316 vs 304 stainless steel rock anchors

tom donnelly wrote:

Good point, and I don't know what are the real differences as far as material corrosion results.  I was assuming they aren't that different.

I think you need more evidence to prove that at locations other than your primary test cliff.

I thought hydrogen embrittlement also applied to SCC.

I have concentrated on Caba da Roca because it has the sample density to allow me to tighten variables such as geology, climate etc. But, yeah, I have a heap of samples from across the world and will eventually work through them. What I can say is that I have sufficient evidence from Tonsai/Railay, Long Dong, Ibiza and the limestone sea cliffs of Portugal to attribute the same failure mechanism. I will publish it someday - preferably one that has more than 24 hours. :-)

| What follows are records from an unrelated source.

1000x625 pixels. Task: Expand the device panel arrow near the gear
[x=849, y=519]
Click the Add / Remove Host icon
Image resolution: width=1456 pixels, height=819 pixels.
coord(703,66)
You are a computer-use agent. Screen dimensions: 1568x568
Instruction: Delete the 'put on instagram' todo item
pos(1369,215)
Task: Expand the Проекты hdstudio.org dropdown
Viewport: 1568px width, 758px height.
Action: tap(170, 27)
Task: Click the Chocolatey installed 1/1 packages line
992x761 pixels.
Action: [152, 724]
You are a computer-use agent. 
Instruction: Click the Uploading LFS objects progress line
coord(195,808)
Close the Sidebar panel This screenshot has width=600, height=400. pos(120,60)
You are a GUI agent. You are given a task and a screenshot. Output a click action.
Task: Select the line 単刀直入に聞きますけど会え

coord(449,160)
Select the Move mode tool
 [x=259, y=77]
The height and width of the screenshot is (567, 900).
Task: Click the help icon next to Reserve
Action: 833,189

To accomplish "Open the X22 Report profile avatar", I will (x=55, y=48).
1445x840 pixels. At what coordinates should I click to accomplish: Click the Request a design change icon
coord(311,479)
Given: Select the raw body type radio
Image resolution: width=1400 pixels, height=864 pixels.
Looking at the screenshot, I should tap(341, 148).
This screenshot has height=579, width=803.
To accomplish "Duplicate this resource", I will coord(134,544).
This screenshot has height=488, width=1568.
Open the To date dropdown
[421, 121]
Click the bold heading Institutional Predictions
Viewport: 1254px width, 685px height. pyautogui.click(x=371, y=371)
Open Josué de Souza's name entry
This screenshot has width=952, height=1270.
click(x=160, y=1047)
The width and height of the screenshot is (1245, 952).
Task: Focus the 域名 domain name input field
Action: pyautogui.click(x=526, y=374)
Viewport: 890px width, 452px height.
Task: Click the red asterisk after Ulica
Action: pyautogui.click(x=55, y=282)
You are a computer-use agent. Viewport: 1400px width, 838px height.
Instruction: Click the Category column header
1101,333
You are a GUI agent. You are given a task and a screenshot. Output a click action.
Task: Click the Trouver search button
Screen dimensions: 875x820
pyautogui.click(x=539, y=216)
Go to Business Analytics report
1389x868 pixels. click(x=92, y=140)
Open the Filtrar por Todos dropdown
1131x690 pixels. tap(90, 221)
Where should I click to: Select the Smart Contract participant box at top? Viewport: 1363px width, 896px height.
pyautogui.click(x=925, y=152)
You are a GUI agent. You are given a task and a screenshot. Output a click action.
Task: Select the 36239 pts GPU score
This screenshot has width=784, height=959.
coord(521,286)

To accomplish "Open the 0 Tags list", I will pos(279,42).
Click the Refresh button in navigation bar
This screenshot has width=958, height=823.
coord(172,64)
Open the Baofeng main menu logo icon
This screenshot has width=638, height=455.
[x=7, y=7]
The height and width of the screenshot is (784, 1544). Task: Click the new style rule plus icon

I haven't been keeping up with advances in SCC theory so will be behind the latest. The desire to use hydrogen as part of a renewable energy chain has resulted in an increased publication rate from folks investigating how to harden low-cost stainless steels through martensite formation yet avoid the problem of hydrogen attack. Some of this work applies directly to understanding SSC. However, from where I stand, SCC is something shrouded in mystery. It is commonly attributed to an anodic process. This is a bit loose, but there is no doubt about the initiation by chloride pitting and the need for chloride ion propagation within the crack as it forms. I've seen some authors attempt to invoke atomic hydrogen migration to the crack tip as a loosening mechanism, but this seems a big ask. Anodic process? Where does the hydrogen come from? It's not like SSC where you can provide very strong arguments for the entrainment of hydrogen, not to mention diffusion rates and binding energies. However, mystery or not, SCC is very much a real phenomenon, although the incidence of it occurring at ambient temperatures is low.